The airport tannoy screeched announcements in Tammerfortian, warning ground crews into bunkers, and security staff to check the outer locks. When the China and the Sherman took off, it was unwise to be anywhere underneath. Tammerfortian mothers clucked over broods of smaller bird-people, each straining to get a better vantage point from a window. Without the military need for stealth, the civilian ships would present an even more impressive sight at lift-off, particularly to children who got far more out of flashes and bangs than quiet demonstrations of pure power.
There w
as much scurrying at the observation windows, as even the youngest chicks were able to appreciate Tammerfortian numbers running in reverse. The hours had become minutes, and the minutes now could be counted on a single Tammerfortian hand.
There was a different kind of movement in the parking zone outside as Johnny Alpha's rental car bulleted along the upper lane. He wrenched the brake so far back that it cut out the repulsors altogether, dropping the car to ground level for a hard landing on its vestigial wheels. Screeching the last of its energy out on its tyres, the car fish-tailed to a stop in the White Zone, immediately setting off a series of pre-recorded hooting announcements in Tammerfortian.
Johnny and Wulf leapt out before the car had stopped rocking, sprinting through the doors. The spaceport staff watched in amusement at the most odd-looking pair. This was not your typical family of five, complete with inflatable swimming rings and squalling infants. Neither were they self-important tardy businessman, or giggling students who didn't give a sneck if Daddy had to buy them a replacement ticket. These were two men trained for combat, with muscles honed in fights on many worlds, no strangers to running for their lives or chasing after their livelihoods. Running was not a periodic unpleasantness or a sporting pursuit, it was one of the most important elements of their daily lives. They were good at it.

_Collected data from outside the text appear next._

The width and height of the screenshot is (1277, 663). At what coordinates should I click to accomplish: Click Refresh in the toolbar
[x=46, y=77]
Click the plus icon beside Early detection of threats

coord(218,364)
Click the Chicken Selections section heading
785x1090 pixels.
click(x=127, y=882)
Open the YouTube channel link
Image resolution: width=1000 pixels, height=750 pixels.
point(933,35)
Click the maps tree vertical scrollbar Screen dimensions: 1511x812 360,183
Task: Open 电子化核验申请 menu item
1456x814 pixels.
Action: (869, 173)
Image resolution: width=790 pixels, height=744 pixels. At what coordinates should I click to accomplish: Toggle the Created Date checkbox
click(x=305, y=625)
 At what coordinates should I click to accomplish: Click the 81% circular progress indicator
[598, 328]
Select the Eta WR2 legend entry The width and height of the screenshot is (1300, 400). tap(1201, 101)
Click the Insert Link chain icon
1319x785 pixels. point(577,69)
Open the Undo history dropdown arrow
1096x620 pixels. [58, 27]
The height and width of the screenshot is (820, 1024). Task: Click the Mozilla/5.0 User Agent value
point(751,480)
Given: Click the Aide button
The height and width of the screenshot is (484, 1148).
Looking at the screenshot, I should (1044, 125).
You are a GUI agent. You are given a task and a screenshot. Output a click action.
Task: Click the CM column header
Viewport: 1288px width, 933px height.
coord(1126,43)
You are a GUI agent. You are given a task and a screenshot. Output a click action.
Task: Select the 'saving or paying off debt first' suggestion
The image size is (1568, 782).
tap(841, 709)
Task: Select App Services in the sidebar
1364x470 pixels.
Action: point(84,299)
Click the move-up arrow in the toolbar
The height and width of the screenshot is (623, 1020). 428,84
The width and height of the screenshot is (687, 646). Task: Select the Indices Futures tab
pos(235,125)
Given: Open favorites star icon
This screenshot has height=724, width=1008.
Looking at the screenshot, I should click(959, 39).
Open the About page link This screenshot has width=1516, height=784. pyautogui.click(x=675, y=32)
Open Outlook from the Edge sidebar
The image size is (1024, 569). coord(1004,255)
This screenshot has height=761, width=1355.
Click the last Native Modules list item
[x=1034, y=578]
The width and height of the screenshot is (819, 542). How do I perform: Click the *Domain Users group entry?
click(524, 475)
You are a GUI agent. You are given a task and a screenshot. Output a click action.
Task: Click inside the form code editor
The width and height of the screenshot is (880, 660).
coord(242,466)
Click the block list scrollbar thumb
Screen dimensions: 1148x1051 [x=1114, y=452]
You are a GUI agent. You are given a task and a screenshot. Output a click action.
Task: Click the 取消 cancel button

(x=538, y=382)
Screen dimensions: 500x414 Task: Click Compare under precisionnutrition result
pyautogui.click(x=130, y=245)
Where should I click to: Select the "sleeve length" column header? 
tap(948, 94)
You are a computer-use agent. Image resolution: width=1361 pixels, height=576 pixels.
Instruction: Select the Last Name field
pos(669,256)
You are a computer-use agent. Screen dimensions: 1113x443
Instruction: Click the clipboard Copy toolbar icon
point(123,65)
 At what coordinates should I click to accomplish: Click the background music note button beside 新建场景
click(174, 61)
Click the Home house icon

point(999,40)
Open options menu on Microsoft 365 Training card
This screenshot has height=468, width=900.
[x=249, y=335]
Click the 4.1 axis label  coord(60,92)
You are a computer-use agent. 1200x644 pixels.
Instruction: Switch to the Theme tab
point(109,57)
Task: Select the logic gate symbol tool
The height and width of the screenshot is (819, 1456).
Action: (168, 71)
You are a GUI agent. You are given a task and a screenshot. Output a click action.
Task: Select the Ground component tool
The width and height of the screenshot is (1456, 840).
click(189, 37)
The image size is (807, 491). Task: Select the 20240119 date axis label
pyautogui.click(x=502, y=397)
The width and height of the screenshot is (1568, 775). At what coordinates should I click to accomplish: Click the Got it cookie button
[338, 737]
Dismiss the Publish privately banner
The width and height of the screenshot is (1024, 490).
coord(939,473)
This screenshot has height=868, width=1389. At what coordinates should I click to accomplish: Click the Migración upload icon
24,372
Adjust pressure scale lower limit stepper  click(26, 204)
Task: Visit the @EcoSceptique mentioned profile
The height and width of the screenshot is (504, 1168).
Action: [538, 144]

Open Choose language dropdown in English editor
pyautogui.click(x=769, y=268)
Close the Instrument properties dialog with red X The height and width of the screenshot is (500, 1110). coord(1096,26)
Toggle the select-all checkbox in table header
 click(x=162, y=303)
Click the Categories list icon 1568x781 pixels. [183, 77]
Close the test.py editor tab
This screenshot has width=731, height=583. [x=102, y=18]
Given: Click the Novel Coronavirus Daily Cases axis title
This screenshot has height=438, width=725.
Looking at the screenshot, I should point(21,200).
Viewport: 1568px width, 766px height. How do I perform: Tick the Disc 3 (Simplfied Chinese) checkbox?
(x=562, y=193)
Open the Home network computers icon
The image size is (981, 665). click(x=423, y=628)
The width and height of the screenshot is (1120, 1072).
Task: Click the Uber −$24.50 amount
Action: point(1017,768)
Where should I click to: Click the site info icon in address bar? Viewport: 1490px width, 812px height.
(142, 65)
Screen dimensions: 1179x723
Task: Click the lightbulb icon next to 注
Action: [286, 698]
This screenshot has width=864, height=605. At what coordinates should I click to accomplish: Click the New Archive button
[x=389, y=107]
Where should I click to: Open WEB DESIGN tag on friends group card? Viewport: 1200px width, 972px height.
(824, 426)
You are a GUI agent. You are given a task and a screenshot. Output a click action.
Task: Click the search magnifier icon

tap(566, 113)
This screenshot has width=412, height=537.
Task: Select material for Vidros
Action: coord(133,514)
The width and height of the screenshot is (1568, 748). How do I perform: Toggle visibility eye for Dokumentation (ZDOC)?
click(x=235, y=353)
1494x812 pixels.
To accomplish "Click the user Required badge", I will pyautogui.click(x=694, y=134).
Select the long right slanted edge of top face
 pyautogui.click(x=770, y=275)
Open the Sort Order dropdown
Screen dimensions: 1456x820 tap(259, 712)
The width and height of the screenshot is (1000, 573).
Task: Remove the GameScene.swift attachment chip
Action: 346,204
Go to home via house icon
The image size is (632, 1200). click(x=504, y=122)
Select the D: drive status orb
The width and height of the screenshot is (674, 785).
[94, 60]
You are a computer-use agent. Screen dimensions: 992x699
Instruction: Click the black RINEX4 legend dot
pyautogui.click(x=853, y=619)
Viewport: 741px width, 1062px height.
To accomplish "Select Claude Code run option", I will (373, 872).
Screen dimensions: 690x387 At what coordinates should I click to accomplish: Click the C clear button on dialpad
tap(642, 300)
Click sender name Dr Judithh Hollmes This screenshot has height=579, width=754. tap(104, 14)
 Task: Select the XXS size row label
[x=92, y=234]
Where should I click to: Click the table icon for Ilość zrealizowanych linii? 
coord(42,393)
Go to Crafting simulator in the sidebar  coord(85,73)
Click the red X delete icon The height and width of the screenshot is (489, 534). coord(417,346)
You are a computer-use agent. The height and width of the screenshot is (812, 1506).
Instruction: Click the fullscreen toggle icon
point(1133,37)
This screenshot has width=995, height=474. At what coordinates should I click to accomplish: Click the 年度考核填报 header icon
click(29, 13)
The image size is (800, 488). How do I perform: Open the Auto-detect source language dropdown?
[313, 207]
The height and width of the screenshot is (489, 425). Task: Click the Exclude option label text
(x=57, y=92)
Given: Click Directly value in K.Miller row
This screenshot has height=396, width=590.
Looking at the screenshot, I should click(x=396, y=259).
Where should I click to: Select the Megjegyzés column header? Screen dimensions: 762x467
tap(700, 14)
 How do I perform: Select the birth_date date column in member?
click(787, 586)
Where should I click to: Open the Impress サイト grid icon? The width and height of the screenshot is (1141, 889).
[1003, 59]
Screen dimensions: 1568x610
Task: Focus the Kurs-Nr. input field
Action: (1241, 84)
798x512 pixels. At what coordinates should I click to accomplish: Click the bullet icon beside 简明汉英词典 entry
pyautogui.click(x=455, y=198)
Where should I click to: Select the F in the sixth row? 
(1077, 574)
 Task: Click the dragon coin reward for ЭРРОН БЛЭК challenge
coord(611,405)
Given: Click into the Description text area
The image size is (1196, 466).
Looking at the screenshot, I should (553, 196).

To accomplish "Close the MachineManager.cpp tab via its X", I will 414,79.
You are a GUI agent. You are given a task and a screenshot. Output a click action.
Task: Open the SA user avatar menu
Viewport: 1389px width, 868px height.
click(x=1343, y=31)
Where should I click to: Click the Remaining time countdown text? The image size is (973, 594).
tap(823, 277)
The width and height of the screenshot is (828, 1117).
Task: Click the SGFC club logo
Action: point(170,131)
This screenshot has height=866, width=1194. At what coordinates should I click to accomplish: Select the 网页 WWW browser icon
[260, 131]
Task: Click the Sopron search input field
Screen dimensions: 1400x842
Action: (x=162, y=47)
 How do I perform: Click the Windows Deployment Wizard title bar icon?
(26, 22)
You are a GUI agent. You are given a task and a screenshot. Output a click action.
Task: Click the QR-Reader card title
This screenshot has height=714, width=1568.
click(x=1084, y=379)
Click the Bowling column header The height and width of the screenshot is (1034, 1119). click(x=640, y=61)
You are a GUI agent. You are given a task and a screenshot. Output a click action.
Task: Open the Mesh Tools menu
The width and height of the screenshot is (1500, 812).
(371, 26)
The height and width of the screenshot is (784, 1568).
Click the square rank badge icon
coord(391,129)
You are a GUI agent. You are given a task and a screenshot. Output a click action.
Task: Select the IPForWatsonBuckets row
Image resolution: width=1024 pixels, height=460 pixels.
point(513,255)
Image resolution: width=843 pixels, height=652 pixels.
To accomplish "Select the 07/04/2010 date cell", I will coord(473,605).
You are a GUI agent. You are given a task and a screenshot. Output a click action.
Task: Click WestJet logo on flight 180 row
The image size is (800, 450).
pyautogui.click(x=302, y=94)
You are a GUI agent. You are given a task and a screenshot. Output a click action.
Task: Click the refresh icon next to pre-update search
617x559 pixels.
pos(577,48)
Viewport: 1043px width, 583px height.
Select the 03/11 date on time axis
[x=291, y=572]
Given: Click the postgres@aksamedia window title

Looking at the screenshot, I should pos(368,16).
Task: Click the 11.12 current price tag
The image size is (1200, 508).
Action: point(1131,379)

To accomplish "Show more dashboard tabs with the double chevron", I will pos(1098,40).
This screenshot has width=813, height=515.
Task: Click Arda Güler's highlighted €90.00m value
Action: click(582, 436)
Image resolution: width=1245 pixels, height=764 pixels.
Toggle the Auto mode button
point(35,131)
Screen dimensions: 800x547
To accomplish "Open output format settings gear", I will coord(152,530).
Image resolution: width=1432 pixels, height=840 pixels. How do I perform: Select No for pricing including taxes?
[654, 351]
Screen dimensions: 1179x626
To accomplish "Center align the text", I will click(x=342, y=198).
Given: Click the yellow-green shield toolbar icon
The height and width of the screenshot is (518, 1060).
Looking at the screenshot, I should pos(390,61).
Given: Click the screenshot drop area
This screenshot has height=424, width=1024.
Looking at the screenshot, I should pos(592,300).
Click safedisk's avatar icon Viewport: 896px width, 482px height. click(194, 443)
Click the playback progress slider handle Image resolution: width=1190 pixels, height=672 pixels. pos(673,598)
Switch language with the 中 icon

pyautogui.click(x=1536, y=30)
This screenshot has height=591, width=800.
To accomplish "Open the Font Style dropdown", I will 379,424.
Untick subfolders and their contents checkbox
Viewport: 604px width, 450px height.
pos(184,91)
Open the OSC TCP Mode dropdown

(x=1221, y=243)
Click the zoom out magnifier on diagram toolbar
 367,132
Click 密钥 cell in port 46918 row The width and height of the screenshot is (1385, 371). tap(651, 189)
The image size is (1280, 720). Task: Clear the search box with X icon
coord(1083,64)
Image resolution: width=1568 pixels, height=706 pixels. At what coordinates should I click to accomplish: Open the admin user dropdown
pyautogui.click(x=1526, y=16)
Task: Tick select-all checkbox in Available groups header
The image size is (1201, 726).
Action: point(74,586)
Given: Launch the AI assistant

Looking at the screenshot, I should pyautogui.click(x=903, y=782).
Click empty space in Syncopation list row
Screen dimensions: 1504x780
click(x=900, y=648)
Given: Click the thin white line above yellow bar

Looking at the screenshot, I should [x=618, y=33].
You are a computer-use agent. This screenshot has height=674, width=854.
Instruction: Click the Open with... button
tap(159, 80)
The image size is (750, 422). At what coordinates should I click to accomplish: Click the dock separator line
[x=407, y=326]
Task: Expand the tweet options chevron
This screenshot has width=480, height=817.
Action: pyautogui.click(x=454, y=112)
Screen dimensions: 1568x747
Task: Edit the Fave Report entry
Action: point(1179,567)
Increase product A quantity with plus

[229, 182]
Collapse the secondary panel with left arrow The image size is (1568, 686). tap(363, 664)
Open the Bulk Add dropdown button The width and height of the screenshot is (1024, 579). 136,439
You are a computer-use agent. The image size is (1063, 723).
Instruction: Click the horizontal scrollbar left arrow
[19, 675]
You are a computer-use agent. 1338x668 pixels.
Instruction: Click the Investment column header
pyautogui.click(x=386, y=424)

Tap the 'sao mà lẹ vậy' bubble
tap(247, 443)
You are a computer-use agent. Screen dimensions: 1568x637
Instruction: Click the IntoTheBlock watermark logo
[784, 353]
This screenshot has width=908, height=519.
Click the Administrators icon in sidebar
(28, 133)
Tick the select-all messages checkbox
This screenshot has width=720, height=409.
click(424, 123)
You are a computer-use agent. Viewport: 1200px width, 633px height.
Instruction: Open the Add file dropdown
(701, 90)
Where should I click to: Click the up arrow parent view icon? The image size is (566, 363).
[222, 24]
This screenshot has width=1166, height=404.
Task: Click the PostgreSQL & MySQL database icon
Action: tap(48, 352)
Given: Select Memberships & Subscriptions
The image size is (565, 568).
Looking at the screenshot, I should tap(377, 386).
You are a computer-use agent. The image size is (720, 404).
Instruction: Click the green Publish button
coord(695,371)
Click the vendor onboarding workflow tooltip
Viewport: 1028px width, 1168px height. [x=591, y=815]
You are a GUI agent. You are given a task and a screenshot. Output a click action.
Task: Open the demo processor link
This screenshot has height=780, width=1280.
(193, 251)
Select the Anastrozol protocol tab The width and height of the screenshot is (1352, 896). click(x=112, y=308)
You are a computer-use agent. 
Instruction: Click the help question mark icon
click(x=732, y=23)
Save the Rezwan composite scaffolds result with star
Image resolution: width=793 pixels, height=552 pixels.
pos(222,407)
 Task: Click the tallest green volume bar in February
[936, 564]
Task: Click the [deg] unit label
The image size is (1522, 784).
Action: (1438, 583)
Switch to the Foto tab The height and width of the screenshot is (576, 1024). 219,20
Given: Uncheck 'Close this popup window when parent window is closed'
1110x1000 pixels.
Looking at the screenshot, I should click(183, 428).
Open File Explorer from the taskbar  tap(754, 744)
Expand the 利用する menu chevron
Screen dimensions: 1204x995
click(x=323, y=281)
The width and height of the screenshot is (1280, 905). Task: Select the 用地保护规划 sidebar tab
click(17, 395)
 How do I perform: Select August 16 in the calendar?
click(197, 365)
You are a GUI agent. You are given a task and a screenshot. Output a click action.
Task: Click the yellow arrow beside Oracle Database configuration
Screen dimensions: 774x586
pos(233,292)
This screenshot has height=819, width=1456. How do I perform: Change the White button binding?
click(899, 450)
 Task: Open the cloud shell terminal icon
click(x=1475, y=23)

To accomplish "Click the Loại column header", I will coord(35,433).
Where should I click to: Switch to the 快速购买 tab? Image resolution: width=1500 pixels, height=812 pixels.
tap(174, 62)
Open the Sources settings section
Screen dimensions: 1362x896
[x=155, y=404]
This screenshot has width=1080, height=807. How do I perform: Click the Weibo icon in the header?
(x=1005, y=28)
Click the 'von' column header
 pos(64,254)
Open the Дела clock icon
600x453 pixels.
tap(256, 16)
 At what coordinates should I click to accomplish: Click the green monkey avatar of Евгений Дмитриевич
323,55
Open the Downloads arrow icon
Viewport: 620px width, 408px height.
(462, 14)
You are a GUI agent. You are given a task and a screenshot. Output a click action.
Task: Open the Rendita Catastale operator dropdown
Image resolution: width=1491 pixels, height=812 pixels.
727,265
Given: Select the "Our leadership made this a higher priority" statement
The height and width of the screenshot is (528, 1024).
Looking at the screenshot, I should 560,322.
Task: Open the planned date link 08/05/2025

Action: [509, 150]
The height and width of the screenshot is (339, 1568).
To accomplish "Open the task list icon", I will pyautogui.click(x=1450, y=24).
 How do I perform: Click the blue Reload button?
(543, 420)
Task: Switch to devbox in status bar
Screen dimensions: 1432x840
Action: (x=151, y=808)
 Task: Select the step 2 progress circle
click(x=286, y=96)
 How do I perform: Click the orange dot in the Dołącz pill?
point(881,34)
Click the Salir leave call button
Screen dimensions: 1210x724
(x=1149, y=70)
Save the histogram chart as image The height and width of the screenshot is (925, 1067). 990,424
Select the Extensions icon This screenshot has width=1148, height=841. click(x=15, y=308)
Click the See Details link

Johnny was the nimbler, vaulting row upon row of baggage trolleys, darting between surprised clusters of tourists and workmen. Wulf's approach was more straightforward. He simply ran straight and forward. The baggage train exploded in a clatter of bags and trolleys, as did a suprised looking group of human stewardesses.
"Sorry, cucumbers!" Wulf called behind him at the chorus of irritated yells. His long legs continued to close the gap between him and Johnny.
But Johnny was already skidding to a halt. Somehow he had taken a wrong turn and was a level below where he needed to be. He looked up at the balcony of the departure lounge, a full floor above him.
Wulf laced his fingers together to form an impromptu step. He half crouched at the base of the wall as Johnny vaulted up onto his hand. The Viking sprang up to his full height, flinging his partner upwards just high enough to grab at the bottom of the railings.